Adds Next Retry Delay for TS SDK #3069

mjameswh · 2024-09-06T19:24:01Z

What does this PR do?

Add instructions on how to use Next Retry Delay in TypeScript.
Update and restructure the TS Failure Detection dev guide page to be more in line with .Net, which better reflects what the Education team is aiming for.

Notes to reviewers

I diverted a bit from the Next Retry Delay doc for the Java SDK introduced in this PR, to try to better align with the style of the .Net's Failure Detection page.
You may want to also get a look at diff between my proposed TS Failure Detection page (/docs/develop/typescript/failure-detection.mdx) and the existing .Net's Failure Detection page. I diverged in a few places to fix minor things that were IMHO inconsistencies/errors. You will either want to accept my corrections and transpose them to the .Net page, or revert them to the original .Net text.

docs/develop/typescript/cancellation.mdx

docs/develop/typescript/failure-detection.mdx

docs/develop/java/failure-detection.mdx

fairlydurable · 2024-09-06T20:52:55Z

docs/develop/typescript/cancellation.mdx

+
+## Cancel an Activity from a Workflow {#cancel-an-activity}
+
+Canceling an Activity from within a Workflow requires that the Activity Execution sends Heartbeats and sets a Heartbeat Timeout.


Link to Heartbeat recommended, plus a sentence or so along the lines that a Heartbeat is a proof-of-life timeout used for long-running Activities.
This sentence also parallels 391 quite a lot. This is a good place once your thoughts are down to step back and consider wording for clarity. (Oh, I see Angela got there first. Thanks, Angela!)

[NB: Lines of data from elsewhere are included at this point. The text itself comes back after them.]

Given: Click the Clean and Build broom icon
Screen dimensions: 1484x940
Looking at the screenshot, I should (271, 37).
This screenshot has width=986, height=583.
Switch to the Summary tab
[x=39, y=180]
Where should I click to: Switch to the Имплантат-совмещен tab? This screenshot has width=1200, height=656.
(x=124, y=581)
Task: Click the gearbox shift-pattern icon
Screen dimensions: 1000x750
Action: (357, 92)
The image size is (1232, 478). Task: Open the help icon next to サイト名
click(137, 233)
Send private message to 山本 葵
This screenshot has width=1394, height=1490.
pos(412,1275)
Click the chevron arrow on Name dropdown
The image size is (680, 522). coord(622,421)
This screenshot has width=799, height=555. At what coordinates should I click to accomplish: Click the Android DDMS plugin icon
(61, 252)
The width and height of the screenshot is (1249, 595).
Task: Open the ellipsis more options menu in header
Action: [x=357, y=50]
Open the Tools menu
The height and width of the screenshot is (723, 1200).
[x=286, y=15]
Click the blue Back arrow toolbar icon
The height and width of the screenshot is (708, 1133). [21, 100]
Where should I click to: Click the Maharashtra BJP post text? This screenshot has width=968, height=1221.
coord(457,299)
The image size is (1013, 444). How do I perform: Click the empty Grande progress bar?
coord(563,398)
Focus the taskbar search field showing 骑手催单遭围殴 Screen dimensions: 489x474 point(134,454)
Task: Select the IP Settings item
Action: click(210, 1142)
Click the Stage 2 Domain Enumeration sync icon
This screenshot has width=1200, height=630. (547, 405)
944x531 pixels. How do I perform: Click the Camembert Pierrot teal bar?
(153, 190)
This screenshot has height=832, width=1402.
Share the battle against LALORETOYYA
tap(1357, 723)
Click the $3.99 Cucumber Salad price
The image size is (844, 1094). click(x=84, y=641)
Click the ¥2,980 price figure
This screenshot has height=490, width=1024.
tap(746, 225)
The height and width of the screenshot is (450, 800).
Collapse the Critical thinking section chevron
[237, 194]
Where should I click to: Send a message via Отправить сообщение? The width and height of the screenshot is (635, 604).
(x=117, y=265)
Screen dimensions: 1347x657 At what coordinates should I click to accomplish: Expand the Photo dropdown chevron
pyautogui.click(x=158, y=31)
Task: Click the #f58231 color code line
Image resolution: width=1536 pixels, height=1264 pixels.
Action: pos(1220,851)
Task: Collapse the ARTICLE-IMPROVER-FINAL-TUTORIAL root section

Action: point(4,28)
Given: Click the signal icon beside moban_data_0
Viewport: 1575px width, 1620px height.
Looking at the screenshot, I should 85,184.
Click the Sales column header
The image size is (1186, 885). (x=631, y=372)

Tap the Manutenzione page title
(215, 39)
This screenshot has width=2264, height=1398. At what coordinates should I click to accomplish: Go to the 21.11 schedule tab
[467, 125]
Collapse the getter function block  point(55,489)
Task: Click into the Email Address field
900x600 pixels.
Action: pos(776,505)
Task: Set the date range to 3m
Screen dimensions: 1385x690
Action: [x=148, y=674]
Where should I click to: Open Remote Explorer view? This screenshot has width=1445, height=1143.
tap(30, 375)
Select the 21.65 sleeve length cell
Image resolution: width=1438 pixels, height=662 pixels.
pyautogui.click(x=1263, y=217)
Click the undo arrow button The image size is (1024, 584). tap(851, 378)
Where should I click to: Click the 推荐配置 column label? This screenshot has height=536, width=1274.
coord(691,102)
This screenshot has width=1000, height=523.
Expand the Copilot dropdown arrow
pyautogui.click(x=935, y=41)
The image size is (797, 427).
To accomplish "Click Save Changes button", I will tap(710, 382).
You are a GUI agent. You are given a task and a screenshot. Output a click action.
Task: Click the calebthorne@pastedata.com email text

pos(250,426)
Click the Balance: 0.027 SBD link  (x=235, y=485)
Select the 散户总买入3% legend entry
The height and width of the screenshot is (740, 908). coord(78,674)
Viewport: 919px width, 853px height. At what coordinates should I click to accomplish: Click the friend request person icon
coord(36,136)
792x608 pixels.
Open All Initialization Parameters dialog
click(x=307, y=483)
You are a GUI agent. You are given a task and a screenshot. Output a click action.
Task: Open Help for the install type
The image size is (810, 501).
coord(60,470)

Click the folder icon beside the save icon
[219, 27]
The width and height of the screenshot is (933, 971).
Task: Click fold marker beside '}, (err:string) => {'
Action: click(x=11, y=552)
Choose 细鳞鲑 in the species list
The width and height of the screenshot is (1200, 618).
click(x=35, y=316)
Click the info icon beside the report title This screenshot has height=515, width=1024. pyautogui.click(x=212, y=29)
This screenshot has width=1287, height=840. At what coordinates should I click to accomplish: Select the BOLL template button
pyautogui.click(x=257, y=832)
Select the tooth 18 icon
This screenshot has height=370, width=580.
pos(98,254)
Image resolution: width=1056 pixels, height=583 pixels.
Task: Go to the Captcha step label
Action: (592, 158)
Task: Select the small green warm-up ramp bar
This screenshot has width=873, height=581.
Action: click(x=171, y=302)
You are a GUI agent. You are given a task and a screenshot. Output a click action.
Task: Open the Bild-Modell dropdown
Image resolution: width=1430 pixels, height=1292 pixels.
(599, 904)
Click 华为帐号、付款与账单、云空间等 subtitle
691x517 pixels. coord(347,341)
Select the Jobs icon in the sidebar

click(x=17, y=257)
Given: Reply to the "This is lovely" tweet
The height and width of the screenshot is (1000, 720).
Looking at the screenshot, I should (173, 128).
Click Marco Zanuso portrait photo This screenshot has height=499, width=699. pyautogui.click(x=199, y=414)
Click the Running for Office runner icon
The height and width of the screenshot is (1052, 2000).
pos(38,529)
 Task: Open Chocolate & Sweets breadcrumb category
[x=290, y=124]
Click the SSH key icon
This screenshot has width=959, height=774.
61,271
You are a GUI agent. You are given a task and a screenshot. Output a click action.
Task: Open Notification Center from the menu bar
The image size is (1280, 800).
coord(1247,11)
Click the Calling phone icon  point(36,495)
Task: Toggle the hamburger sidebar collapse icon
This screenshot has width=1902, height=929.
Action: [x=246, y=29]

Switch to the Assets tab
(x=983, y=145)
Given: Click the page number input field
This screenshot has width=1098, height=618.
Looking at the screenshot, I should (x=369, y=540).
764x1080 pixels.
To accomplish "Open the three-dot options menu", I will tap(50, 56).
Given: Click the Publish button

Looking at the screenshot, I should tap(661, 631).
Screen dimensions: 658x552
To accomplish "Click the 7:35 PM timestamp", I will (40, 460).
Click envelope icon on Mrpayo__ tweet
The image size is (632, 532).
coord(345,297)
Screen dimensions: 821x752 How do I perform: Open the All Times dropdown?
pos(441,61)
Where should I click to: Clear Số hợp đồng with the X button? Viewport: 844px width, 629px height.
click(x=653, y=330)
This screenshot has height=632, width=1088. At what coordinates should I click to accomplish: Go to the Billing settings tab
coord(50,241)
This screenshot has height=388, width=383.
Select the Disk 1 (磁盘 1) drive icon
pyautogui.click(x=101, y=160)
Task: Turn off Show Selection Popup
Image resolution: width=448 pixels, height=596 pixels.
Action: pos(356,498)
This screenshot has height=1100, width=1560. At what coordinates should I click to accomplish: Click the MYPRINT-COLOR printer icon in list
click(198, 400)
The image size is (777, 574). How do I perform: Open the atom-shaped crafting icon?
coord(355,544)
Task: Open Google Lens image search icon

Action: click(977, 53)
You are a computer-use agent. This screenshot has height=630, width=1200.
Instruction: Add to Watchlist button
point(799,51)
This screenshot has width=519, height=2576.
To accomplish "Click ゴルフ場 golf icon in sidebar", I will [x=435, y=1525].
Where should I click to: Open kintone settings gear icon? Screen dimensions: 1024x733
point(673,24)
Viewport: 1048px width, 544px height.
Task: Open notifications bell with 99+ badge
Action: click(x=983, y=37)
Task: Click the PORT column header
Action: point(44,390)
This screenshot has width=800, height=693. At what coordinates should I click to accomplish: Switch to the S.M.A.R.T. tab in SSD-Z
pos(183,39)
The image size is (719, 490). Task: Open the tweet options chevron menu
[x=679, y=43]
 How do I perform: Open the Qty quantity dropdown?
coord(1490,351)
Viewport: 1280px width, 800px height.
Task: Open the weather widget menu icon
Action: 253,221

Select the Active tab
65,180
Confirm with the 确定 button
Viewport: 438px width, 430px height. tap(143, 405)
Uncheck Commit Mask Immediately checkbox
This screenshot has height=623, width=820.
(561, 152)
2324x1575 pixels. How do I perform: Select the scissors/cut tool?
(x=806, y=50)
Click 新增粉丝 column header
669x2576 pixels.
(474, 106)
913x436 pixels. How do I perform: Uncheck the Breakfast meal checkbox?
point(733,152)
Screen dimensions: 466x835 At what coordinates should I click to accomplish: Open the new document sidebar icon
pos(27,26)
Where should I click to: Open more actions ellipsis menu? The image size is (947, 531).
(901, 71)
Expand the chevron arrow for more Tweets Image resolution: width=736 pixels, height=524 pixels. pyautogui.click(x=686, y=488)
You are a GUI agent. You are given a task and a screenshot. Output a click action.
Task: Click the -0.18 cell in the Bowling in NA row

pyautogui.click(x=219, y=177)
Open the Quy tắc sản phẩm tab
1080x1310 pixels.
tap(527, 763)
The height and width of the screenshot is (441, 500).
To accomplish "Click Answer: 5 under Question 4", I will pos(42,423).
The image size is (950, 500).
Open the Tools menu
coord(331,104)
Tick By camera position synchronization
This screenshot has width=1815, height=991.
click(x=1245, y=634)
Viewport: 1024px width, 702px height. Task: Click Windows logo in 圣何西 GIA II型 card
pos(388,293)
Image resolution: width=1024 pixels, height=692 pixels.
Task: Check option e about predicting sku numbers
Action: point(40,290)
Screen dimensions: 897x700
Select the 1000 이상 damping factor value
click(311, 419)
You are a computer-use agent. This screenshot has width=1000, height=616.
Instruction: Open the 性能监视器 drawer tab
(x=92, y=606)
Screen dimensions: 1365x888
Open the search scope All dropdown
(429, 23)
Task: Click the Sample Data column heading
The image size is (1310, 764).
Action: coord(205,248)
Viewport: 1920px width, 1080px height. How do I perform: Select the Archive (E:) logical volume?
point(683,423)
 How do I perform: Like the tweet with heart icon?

@fairlydurable I only moved that subsection out from the Failure Detection page. I agree it needs rework, but if you don't mind, I would prefer to consider that one out of scope for this PR.

I haven't looked at what's already written on the .Net Cancellation page; when we get there (either I or somebody else), the .Net content should probably be the reference (i.e. rather than this legacy TS doc versino).

You're doing something awesome. We appreciate it.

fairlydurable · 2024-09-06T21:00:33Z

docs/develop/typescript/cancellation.mdx

+## Cancel an Activity from a Workflow {#cancel-an-activity}
+
+Canceling an Activity from within a Workflow requires that the Activity Execution sends Heartbeats and sets a Heartbeat Timeout.
+If the Heartbeat is not invoked, the Activity cannot receive a cancellation request.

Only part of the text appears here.